If the tenant chooses to close his shop, the situation will be different. However, there is currently no obligation to do so, the reality is that there are less visitors and therefore less profit. The question is whether the circumstance should be entirely at the expense of the tenant. It is not possible to give a clear answer to this question because every situation is different. This must be evaluated on a case-by-case basis.

Unexpected circumstances

Both the tenant and the landlord may invoke unforeseen circumstances. In general, an economic crisis is accountable on the behalf of the entrepreneur, although in most cases this can be different because of the corona crisis. The measures implemented by the government can also be taken into consideration. A claim based on unforeseen circumstances gives the opportunity to have the lease amended or annulled by the court. This is possible in case that a tenant can no longer reasonably be held to continuation of the agreement. According to parliamentary history, a judge has to act with restraint regarding this matter. We are also now in a situation that courts are closed as well: it will therefore not be easy to obtain a verdict quickly.

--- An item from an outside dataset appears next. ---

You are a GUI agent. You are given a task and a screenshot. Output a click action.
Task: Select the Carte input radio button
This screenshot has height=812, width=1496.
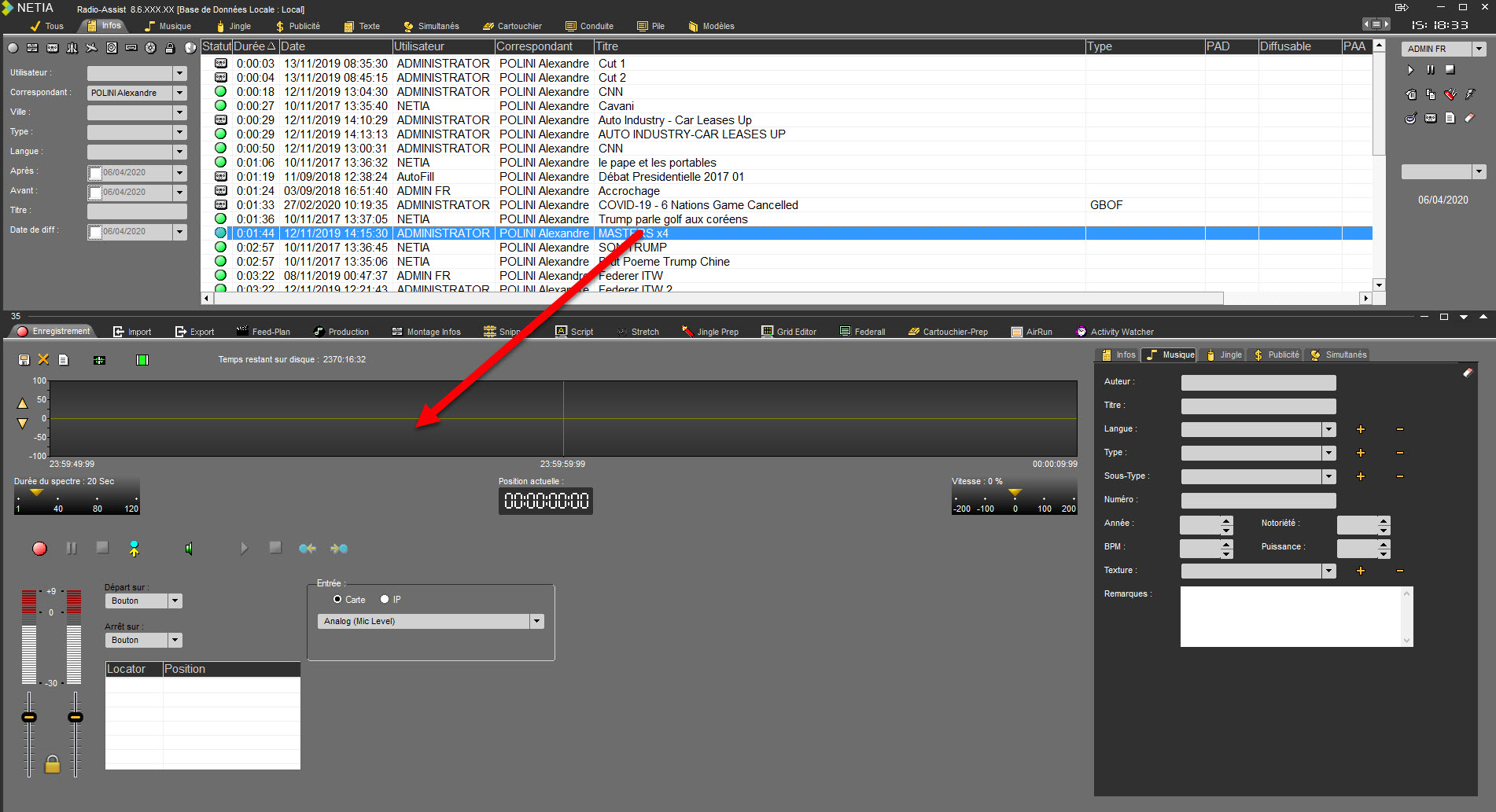(337, 600)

Deficiency in the rented property

The tenant may claim a reduction in the rent or compensation in case of a shortcoming. A deficiency in condition of the property or any other condition results in not having the rental enjoyment a tenant was entitled to at the start of the rental agreement. For example, a deficiency may be: construction faults, a leaking roof, mould and inability to obtain an exploitation permit due to the absence of an emergency exit. Courts are generally not eager to judge that there is a circumstance that must be for the account of the landlord. In any case, poor business due to the absence of a public is not a circumstance that should be charged to the landlord. This is part of the entrepreneurial risk. What also plays a role is that in many cases the rented property can still be used. Therefore more restaurants, are delivering or having their meals picked up as an alternative.

The exploitation obligation

Most leases of business premises include an operating obligation. This means that the tenant must use the rented business premises. In special circumstances, the obligation to exploit may arise from the law, but this is not always the case. Nearly all landlords of business and office premises make use of the ROZ models. The general provisions associated with the ROZ models state that the tenant will use the leased space “effectively, completely, properly and personally”. This means that the tenant is subject to an operating obligation.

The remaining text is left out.